| Supplied data |
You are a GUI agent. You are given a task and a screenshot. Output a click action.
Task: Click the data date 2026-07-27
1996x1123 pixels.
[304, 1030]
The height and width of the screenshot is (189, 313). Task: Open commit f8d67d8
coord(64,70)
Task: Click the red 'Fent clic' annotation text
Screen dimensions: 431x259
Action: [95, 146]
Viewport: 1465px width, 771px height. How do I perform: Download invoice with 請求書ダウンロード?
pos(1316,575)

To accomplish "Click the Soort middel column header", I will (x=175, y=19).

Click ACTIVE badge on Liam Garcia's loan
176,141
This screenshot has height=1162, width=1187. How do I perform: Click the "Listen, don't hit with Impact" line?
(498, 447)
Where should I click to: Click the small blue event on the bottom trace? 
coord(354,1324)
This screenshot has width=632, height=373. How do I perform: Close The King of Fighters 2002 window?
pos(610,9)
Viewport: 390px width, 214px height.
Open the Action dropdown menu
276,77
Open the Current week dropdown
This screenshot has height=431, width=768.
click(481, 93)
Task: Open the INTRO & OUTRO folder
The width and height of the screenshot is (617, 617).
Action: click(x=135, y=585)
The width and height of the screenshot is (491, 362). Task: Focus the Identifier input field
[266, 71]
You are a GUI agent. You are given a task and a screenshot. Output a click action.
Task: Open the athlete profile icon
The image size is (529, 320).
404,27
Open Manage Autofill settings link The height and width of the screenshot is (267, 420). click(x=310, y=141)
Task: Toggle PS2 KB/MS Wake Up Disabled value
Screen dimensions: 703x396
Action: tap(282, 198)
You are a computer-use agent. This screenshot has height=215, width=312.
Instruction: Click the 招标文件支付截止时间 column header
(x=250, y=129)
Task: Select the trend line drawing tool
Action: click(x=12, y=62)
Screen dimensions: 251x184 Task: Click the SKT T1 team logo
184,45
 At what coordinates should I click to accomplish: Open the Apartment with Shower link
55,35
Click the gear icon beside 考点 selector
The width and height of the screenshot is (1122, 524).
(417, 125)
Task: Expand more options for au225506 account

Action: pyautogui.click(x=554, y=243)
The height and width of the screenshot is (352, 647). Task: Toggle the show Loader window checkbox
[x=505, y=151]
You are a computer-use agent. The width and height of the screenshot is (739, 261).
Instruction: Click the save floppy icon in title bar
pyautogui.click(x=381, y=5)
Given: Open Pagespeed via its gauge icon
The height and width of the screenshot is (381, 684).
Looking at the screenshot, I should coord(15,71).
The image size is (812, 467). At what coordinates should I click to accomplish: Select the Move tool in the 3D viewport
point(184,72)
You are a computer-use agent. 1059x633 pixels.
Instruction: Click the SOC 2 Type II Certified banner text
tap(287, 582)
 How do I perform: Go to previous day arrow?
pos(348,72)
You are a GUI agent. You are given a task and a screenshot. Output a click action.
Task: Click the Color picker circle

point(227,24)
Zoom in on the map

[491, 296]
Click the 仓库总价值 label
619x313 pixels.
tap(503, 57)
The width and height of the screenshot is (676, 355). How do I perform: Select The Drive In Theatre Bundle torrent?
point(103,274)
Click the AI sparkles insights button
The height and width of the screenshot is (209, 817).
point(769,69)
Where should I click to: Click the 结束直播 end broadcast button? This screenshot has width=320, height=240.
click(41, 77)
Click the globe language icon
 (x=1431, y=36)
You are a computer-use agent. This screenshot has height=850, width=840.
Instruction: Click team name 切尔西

| Exercise requirements |
Write down again, exactly as given, only the lines above that fall from the line with "Screen dimensions: 251x184" to the line with "Given: Open Pagespeed via its gauge icon", inclusive.

| Solved problem |
Screen dimensions: 251x184 Task: Click the SKT T1 team logo
184,45
 At what coordinates should I click to accomplish: Open the Apartment with Shower link
55,35
Click the gear icon beside 考点 selector
The width and height of the screenshot is (1122, 524).
(417, 125)
Task: Expand more options for au225506 account

Action: pyautogui.click(x=554, y=243)
The height and width of the screenshot is (352, 647). Task: Toggle the show Loader window checkbox
[x=505, y=151]
You are a computer-use agent. The width and height of the screenshot is (739, 261).
Instruction: Click the save floppy icon in title bar
pyautogui.click(x=381, y=5)
Given: Open Pagespeed via its gauge icon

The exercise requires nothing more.